= Hilary Burn =

English wildlife illustrator

Hilary Burn (born 8 April 1946 in Macclesfield, Cheshire) is an English wildlife illustrator.

==Career==
Burn is the daughter of Colin Barber, an engineering draughtsman. She attended the Macclesfield High School and studied at the University of Leeds where she graduated to Bachelor of Science in zoology. From 1968 to 1971 she was a biology teacher at a comprehensive school in Leeds. In 1971 she began her career as illustrator for natural history books and she illustrated birds in gouache. In 1983 she was elected member of the Society of Wildlife Artists.

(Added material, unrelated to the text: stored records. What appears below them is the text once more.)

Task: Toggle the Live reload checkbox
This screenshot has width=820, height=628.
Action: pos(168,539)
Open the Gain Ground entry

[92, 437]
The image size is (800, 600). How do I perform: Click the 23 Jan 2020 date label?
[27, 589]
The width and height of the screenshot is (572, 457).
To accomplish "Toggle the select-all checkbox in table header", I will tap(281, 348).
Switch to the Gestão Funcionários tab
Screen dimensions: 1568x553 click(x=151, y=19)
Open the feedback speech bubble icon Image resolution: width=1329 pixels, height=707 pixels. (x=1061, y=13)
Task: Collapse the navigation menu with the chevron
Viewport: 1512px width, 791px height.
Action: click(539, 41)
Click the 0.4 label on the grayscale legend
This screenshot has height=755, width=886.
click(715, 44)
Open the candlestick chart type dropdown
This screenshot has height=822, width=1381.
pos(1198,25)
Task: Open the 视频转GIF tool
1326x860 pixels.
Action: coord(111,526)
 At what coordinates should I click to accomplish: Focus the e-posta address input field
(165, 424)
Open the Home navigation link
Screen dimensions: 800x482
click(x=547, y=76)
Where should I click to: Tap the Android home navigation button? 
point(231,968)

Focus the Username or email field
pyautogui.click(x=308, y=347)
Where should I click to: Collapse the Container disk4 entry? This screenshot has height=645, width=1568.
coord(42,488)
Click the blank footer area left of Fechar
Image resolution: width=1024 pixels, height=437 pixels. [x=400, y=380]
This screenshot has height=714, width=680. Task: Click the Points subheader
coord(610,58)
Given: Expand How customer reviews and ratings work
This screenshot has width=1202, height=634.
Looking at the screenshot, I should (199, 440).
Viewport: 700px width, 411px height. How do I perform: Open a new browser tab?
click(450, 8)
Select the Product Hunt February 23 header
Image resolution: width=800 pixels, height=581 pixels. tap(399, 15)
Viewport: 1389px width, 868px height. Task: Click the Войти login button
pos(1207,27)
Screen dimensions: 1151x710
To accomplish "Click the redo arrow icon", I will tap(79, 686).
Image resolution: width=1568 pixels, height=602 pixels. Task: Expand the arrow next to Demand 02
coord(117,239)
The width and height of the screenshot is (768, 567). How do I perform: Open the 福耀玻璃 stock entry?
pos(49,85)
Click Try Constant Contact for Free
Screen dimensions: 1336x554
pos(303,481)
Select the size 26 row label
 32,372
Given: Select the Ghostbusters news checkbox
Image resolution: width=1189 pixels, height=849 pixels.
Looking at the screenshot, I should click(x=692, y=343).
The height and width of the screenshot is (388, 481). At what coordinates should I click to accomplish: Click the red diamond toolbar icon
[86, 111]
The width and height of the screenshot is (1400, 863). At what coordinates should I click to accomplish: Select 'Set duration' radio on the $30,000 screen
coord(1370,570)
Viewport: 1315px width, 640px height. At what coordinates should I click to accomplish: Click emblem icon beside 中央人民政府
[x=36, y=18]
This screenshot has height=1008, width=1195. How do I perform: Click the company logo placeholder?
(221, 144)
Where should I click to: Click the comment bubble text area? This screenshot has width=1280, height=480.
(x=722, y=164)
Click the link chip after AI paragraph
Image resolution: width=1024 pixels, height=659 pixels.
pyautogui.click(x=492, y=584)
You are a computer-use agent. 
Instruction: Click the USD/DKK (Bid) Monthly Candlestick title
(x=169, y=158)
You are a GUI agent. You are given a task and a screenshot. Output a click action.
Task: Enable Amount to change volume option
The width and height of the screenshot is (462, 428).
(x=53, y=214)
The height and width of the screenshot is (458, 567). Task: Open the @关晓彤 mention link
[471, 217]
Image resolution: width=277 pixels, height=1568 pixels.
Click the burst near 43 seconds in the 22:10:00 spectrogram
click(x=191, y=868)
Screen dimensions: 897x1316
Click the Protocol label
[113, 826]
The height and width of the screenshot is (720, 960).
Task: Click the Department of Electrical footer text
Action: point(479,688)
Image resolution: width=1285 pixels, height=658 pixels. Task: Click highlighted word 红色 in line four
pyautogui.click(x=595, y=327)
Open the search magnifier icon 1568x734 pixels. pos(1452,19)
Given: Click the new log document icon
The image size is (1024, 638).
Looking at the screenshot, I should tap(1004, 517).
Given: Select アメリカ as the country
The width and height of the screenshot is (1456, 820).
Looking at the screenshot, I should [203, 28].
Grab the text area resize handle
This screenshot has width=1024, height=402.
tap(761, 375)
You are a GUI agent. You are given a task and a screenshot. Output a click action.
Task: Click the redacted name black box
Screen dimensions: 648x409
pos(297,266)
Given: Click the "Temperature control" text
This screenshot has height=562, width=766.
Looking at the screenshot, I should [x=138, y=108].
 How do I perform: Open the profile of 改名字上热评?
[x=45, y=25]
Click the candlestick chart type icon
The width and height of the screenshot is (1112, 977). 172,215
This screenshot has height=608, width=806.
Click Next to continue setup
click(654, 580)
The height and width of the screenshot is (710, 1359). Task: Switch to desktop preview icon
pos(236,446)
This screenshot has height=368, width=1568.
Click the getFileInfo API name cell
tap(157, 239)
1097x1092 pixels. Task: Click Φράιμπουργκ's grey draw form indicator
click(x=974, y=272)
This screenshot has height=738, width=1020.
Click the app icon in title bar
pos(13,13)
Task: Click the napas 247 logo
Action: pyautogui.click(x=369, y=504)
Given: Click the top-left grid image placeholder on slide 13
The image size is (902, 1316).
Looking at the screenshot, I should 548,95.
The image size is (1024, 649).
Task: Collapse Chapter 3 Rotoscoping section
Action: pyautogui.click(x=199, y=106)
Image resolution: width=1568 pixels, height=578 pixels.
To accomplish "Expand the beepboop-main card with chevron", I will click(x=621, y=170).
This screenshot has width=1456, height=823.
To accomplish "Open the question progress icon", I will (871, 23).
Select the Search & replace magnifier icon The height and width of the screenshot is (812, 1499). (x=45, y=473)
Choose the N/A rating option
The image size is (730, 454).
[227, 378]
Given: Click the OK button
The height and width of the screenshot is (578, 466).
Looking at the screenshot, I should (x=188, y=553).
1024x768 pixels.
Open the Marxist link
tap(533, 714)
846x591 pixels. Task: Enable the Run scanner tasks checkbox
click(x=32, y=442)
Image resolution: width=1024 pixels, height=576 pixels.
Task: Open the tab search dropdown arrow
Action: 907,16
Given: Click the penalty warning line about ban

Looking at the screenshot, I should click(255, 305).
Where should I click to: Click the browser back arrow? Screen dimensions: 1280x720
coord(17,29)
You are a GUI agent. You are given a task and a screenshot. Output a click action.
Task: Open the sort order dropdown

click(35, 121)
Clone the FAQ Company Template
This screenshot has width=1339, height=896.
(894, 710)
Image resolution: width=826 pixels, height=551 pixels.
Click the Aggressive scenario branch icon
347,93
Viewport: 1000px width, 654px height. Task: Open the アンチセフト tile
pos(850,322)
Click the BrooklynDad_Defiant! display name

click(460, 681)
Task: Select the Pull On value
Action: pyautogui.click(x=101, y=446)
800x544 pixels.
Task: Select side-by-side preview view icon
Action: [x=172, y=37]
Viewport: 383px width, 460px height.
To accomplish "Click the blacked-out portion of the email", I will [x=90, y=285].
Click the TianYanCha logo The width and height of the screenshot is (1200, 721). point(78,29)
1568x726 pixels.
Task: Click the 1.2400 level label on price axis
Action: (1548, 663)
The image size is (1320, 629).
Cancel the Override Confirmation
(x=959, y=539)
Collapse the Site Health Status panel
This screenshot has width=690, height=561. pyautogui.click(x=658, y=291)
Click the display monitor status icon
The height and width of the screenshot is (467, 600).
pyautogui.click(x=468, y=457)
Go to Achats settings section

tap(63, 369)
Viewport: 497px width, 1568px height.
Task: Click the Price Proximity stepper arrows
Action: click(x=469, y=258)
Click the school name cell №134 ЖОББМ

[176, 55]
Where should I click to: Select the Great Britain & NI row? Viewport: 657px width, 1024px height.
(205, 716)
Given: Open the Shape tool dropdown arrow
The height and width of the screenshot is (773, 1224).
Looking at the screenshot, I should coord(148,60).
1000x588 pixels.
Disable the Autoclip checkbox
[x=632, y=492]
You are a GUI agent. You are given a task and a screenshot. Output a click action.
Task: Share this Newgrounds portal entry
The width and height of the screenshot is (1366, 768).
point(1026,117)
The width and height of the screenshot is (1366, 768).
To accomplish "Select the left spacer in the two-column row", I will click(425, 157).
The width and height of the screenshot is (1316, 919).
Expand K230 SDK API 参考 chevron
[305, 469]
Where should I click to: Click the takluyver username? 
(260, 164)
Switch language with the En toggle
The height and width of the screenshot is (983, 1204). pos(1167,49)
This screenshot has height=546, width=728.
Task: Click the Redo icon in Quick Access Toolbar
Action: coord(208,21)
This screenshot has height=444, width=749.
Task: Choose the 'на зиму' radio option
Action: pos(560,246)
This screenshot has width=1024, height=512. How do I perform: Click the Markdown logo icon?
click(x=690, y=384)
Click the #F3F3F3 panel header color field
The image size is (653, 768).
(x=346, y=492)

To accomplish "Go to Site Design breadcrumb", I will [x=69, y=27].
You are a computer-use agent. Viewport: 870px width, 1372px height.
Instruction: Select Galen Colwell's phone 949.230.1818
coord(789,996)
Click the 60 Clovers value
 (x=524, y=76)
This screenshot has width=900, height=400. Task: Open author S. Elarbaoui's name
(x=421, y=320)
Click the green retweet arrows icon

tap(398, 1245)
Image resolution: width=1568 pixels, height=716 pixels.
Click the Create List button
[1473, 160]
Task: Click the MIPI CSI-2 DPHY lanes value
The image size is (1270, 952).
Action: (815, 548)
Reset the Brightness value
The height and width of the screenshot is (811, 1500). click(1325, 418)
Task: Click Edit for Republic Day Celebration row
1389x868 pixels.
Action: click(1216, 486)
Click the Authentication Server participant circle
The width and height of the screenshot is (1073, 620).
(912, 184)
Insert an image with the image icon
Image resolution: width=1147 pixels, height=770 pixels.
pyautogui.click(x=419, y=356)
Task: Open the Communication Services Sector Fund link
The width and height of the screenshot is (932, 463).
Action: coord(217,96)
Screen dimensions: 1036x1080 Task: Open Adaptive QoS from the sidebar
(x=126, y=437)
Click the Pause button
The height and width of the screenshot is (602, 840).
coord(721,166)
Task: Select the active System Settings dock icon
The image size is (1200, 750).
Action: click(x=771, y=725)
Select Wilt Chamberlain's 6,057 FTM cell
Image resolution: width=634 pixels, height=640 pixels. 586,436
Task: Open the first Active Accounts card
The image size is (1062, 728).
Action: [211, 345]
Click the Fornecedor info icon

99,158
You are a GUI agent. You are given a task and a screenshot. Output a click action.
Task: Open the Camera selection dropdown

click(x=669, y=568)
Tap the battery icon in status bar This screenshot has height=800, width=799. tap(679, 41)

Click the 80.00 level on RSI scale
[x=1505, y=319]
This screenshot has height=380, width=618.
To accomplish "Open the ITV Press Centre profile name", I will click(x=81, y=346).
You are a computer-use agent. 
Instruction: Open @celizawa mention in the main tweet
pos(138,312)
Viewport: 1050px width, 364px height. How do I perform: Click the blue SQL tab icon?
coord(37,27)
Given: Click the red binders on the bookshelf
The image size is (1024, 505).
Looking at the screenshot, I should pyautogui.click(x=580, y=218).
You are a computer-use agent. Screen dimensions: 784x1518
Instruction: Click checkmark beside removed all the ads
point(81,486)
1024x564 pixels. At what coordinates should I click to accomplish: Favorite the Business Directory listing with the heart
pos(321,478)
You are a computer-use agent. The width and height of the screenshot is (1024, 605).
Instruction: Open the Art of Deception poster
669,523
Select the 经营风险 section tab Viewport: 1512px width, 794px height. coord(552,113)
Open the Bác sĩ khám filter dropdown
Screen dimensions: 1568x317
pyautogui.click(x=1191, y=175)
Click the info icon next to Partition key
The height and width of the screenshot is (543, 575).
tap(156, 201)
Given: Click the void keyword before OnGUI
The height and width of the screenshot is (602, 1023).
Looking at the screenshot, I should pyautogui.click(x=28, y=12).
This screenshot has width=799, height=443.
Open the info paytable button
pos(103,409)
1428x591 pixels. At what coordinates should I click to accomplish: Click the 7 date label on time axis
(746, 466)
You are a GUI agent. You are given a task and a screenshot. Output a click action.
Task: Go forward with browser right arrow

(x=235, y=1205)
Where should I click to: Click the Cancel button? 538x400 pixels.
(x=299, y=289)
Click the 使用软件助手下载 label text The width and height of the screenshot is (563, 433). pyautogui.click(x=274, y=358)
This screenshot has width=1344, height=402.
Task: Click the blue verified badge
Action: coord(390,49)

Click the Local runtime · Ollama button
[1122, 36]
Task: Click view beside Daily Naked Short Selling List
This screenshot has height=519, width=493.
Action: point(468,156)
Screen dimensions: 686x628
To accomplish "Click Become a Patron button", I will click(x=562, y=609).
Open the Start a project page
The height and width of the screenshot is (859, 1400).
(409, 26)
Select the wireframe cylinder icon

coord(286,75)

Burn illustrated many ornithological works, including 15 volumes of the Handbook of the Birds of the World and the Helm Identification Guides.

==Selected works==
- Handbook of the Birds of the World, Lynx Edicions (1994 - 2011, volumes 2 to 16)
- Wildfowl: An Identification Guide, Helm, 1988
- Crows and Jays, Helm
- Handbook of Bird Identification, Helm
- RSPB Book of British Birds, Macmillan
- RSPB Handbook of British Birds
- James Eaton, Bas van Balen, N. W. Brickle, Frank E. Rheindt: Birds of the Indonesian Archipelago., 2016.